#### [Written instruction]
Rewrite the material below as a numbered list with one entry per line, leaving out any blank lines.

#### [Data in this exercise]
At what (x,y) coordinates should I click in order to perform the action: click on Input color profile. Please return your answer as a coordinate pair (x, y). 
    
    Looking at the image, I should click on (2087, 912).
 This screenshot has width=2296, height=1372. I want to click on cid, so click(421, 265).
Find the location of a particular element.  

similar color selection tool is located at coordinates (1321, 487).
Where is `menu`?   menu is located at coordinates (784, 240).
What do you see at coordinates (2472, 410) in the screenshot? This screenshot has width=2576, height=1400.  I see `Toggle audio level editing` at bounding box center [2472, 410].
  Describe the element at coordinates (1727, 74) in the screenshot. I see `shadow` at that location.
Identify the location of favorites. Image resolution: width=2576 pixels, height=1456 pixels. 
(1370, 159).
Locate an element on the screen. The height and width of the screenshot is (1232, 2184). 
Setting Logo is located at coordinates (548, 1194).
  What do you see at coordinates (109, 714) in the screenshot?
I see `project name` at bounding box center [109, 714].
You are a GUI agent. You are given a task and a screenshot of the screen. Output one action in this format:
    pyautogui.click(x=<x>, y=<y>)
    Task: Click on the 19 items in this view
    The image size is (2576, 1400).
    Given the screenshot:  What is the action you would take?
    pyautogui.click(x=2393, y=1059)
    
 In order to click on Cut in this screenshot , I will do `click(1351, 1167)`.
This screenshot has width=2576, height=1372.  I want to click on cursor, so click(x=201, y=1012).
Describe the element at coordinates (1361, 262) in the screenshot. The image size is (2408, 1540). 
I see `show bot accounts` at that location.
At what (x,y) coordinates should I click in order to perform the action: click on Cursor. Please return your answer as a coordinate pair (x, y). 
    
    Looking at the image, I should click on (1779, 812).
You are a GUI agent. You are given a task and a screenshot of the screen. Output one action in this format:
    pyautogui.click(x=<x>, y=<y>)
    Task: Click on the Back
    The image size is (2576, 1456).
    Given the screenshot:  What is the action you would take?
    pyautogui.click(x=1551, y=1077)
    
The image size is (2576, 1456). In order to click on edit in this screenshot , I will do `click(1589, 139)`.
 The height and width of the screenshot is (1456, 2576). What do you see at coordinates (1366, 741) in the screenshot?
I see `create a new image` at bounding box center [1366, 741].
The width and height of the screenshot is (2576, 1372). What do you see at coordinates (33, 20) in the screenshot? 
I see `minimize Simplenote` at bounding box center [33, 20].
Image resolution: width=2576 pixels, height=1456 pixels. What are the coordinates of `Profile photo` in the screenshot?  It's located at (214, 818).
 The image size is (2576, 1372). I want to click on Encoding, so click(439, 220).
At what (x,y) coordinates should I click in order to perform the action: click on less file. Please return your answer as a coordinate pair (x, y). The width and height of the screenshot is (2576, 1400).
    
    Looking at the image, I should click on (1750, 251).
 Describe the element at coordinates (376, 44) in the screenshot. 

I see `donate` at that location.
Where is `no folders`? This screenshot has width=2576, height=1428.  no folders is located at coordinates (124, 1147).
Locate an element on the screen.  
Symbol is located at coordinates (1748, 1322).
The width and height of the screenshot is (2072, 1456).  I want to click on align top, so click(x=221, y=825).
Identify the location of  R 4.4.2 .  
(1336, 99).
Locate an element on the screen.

#### [Response to this exercise]
1. At what (x,y) coordinates should I click in order to perform the action: click on Input color profile. Please return your answer as a coordinate pair (x, y). 
2.     Looking at the image, I should click on (2087, 912).
3.  This screenshot has width=2296, height=1372. I want to click on cid, so click(421, 265).
4. Find the location of a particular element.  
5. similar color selection tool is located at coordinates (1321, 487).
6. Where is `menu`?   menu is located at coordinates (784, 240).
7. What do you see at coordinates (2472, 410) in the screenshot? This screenshot has width=2576, height=1400.  I see `Toggle audio level editing` at bounding box center [2472, 410].
8.   Describe the element at coordinates (1727, 74) in the screenshot. I see `shadow` at that location.
9. Identify the location of favorites. Image resolution: width=2576 pixels, height=1456 pixels. 
10. (1370, 159).
11. Locate an element on the screen. The height and width of the screenshot is (1232, 2184). 
12. Setting Logo is located at coordinates (548, 1194).
13.   What do you see at coordinates (109, 714) in the screenshot?
14. I see `project name` at bounding box center [109, 714].
15. You are a GUI agent. You are given a task and a screenshot of the screen. Output one action in this format:
16.     pyautogui.click(x=<x>, y=<y>)
17.     Task: Click on the 19 items in this view
18.     The image size is (2576, 1400).
19.     Given the screenshot:  What is the action you would take?
20.     pyautogui.click(x=2393, y=1059)
21.  In order to click on Cut in this screenshot , I will do `click(1351, 1167)`.
22. This screenshot has width=2576, height=1372.  I want to click on cursor, so click(x=201, y=1012).
23. Describe the element at coordinates (1361, 262) in the screenshot. The image size is (2408, 1540). 
24. I see `show bot accounts` at that location.
25. At what (x,y) coordinates should I click in order to perform the action: click on Cursor. Please return your answer as a coordinate pair (x, y). 
26.     Looking at the image, I should click on (1779, 812).
27. You are a GUI agent. You are given a task and a screenshot of the screen. Output one action in this format:
28.     pyautogui.click(x=<x>, y=<y>)
29.     Task: Click on the Back
30.     The image size is (2576, 1456).
31.     Given the screenshot:  What is the action you would take?
32.     pyautogui.click(x=1551, y=1077)
33. The image size is (2576, 1456). In order to click on edit in this screenshot , I will do `click(1589, 139)`.
34.  The height and width of the screenshot is (1456, 2576). What do you see at coordinates (1366, 741) in the screenshot?
35. I see `create a new image` at bounding box center [1366, 741].
36. The width and height of the screenshot is (2576, 1372). What do you see at coordinates (33, 20) in the screenshot? 
37. I see `minimize Simplenote` at bounding box center [33, 20].
38. Image resolution: width=2576 pixels, height=1456 pixels. What are the coordinates of `Profile photo` in the screenshot?  It's located at (214, 818).
39.  The image size is (2576, 1372). I want to click on Encoding, so click(439, 220).
40. At what (x,y) coordinates should I click in order to perform the action: click on less file. Please return your answer as a coordinate pair (x, y). The width and height of the screenshot is (2576, 1400).
41.     Looking at the image, I should click on (1750, 251).
42.  Describe the element at coordinates (376, 44) in the screenshot. 
43. I see `donate` at that location.
44. Where is `no folders`? This screenshot has width=2576, height=1428.  no folders is located at coordinates (124, 1147).
45. Locate an element on the screen.  
46. Symbol is located at coordinates (1748, 1322).
47. The width and height of the screenshot is (2072, 1456).  I want to click on align top, so click(x=221, y=825).
48. Identify the location of  R 4.4.2 .  
49. (1336, 99).
50. Locate an element on the screen.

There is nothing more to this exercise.